The representative body for clinical commissioning groups has backed plans to make it more difficult for NHS providers to block national tariff proposals.
- Commissioners back proposal to make it more difficult for NHS providers to block national tariff proposals
- NHS Clinical Commissioners: “We strongly support proposals to remove the objection threshold based on providers’ share of supply”
- Follows NHS Providers expressing concern over government’s plans
- NHS Clinical Commissioners says new threshold “should not be set at too high a level”
NHS Clinical Commissioners has supported a move that effectively curbs the power of large acute trusts to reject proposed changes to the payment system.

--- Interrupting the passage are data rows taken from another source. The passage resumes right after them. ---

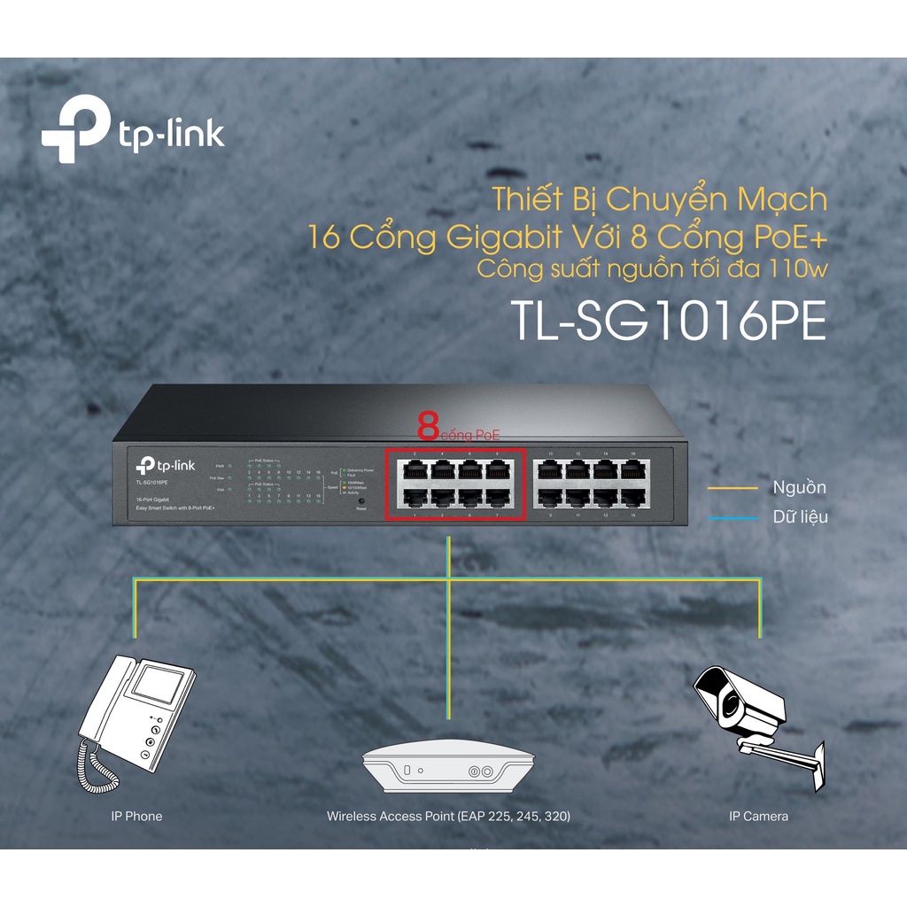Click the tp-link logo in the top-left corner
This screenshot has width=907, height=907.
click(x=133, y=134)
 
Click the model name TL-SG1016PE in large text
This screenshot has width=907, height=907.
click(x=669, y=323)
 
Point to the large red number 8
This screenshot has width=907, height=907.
click(x=429, y=428)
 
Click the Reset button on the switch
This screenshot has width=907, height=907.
click(x=360, y=501)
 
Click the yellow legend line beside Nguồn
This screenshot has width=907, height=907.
click(x=733, y=488)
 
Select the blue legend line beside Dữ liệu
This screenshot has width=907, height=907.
click(x=733, y=517)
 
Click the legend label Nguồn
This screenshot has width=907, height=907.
click(x=799, y=488)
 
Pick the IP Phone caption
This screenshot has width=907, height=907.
click(x=131, y=816)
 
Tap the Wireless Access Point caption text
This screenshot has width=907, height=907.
click(x=448, y=816)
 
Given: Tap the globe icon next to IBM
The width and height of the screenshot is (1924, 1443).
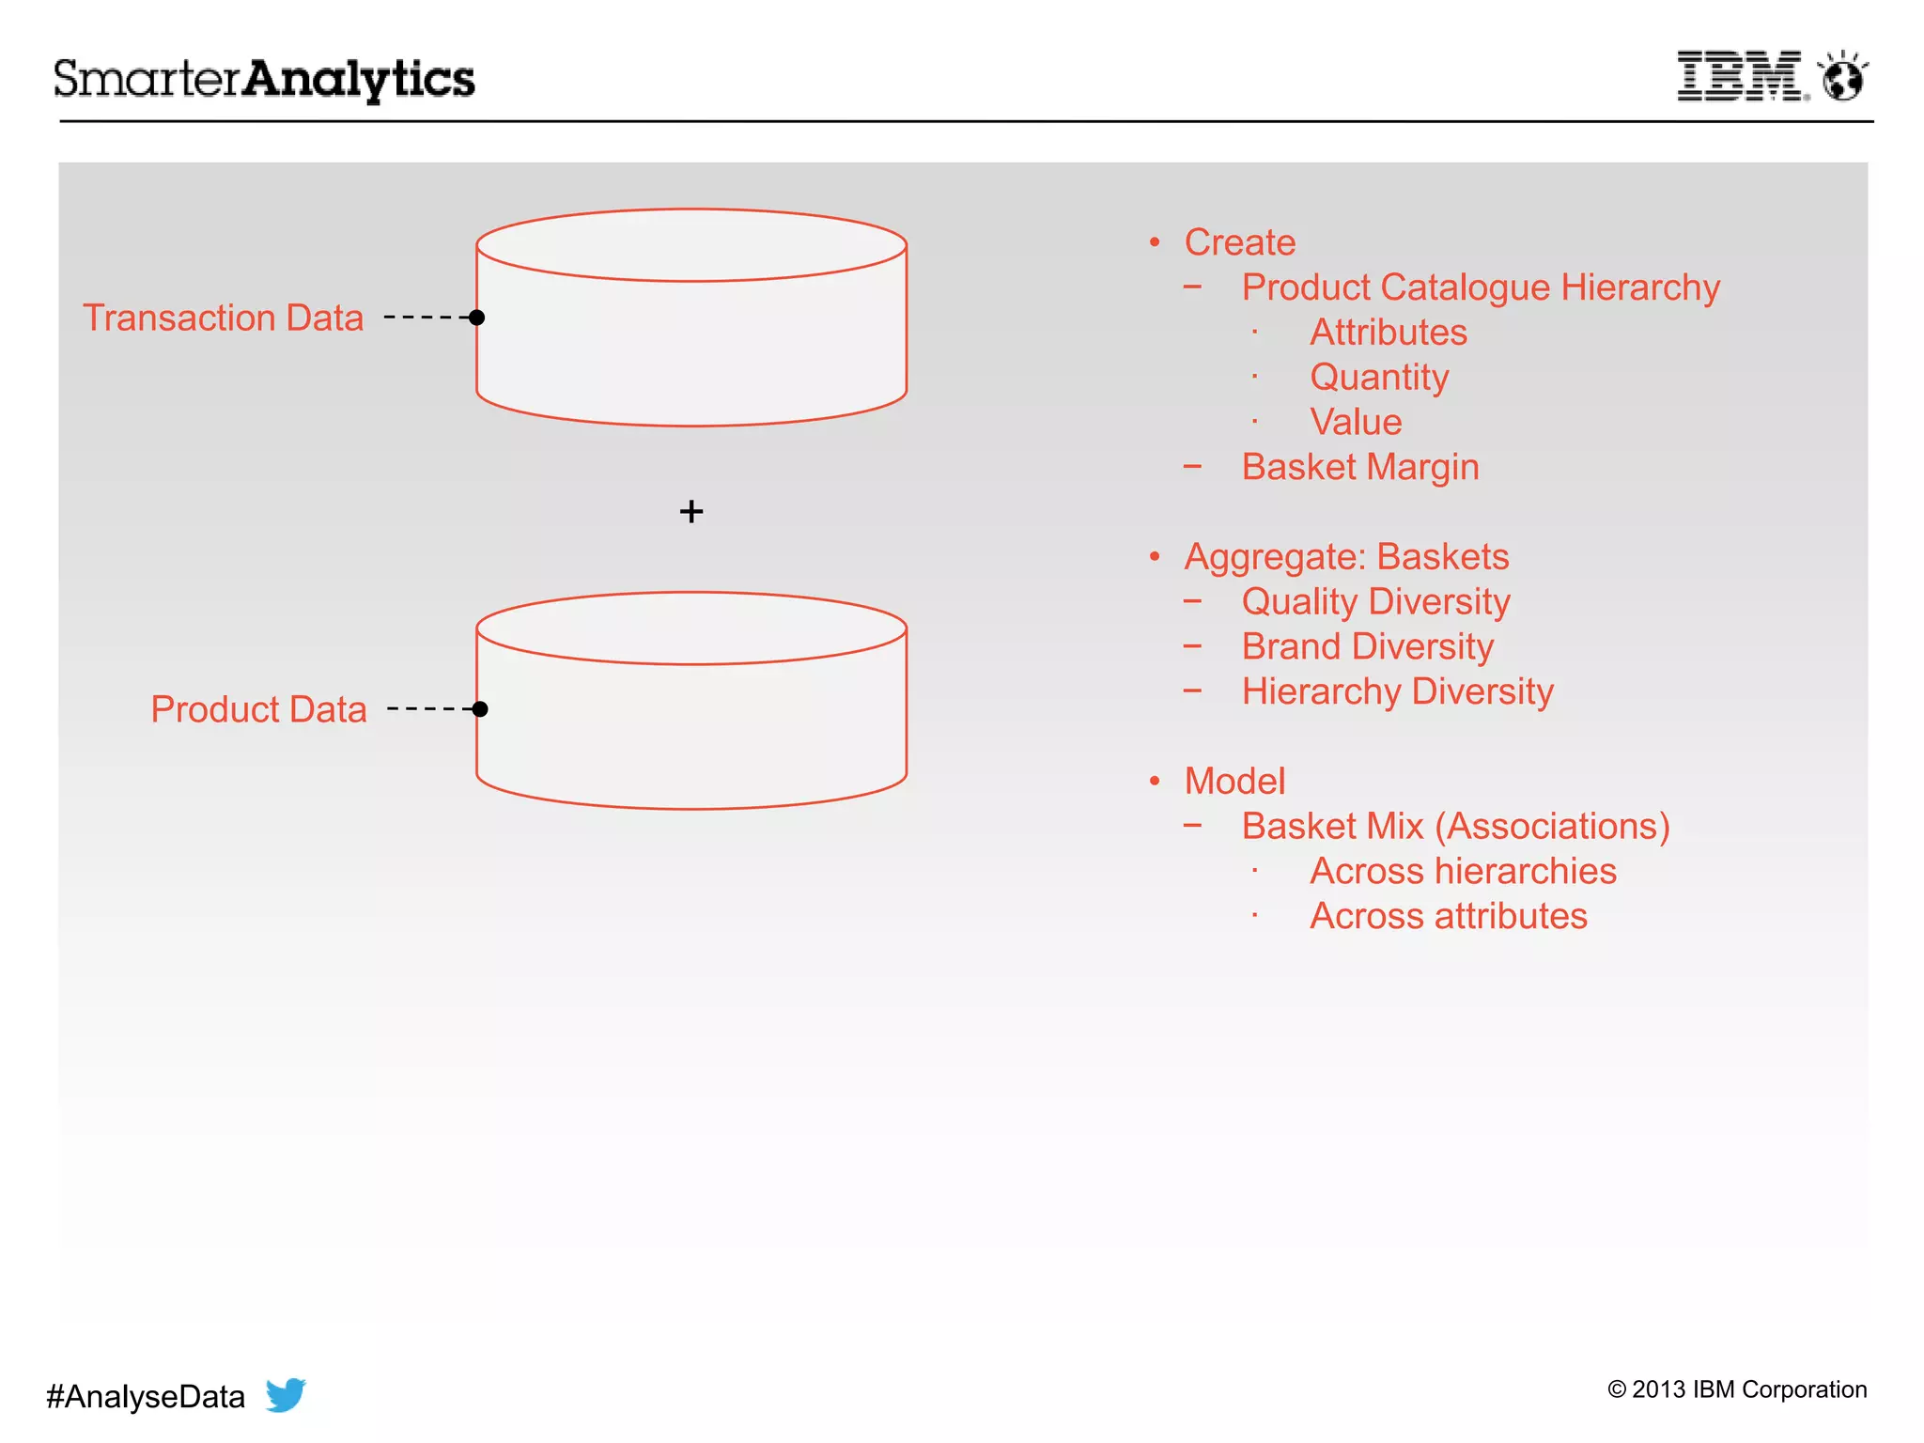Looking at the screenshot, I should [1842, 77].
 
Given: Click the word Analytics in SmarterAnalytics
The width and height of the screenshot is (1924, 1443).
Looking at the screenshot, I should [360, 79].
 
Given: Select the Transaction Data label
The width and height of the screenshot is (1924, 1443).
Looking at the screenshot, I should [223, 318].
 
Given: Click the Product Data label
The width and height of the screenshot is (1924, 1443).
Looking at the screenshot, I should [258, 709].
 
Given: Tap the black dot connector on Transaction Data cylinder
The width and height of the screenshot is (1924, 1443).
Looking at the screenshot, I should [477, 318].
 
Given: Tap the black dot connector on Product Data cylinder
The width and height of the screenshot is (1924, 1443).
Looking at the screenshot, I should [480, 709].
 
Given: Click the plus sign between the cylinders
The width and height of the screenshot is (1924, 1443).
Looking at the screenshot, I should [691, 512].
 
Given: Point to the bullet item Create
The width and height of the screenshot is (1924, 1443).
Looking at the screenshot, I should [1239, 242].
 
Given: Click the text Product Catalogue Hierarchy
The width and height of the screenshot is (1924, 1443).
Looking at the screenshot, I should [1481, 287].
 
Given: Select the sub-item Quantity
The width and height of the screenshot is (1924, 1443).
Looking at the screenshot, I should [1379, 378].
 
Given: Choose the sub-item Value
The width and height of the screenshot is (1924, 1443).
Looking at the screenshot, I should [1356, 422].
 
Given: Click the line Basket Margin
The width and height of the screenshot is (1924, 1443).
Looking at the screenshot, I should [1359, 467].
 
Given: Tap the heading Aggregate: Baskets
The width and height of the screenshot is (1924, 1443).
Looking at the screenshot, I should [1346, 557].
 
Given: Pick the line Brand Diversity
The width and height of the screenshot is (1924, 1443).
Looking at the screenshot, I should [1367, 646].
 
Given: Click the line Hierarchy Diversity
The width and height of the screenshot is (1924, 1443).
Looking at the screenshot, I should [1397, 691].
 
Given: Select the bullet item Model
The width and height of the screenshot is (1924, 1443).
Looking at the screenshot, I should [1234, 782].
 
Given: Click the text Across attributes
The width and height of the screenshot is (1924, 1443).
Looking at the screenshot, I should [1448, 916].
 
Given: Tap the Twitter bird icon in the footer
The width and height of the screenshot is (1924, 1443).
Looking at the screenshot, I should [286, 1395].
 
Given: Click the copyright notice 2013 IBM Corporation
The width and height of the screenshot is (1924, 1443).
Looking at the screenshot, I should [1737, 1389].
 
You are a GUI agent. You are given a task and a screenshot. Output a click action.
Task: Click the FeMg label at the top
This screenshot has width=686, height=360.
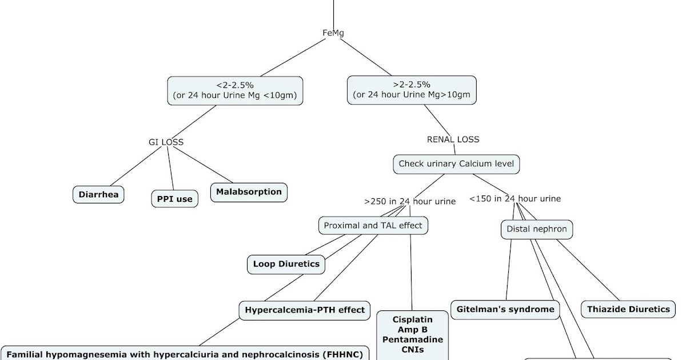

Last month, the Department of Health launched a consultation on plans to scrap the objection threshold for providers by “share of supply”, and to raise the proportion of commissioners or providers that must object from 51 per cent to “between 66 per cent and 75 per cent”.
The tariff for this financial year was rejected by 37 per cent of providers, which accounted for 75 per cent “share of supply” for the relevant services.
However, NHS Clinical Commissioners has said in its consultation response: “We strongly support proposals to remove the objection threshold based on providers’ share of supply.
“There must not be a weighted balance towards a small number of large providers acting in their collective interests at the expense of the health system or service as a whole.
“We agree that the current objection threshold has presented some issues in previous years. If the threshold is to be raised we would be concerned that it should not be set at too high a level.”
The response added: “Whilst there are different views about what the level might be from our members, overall and on balance we believe that the lower end of the continuum within the range suggested, closer to 66 per cent, would be more appropriate, although only alongside the development of a clear system of engagement.
“We believe that a threshold set at the upper level would prevent reasonable objection.”
“We would emphasise the need for full and proper engagement with the health system as a whole to develop a greater understanding of the funding challenge, and build whole system solutions, thereby avoiding the need to use the objection mechanism at all.”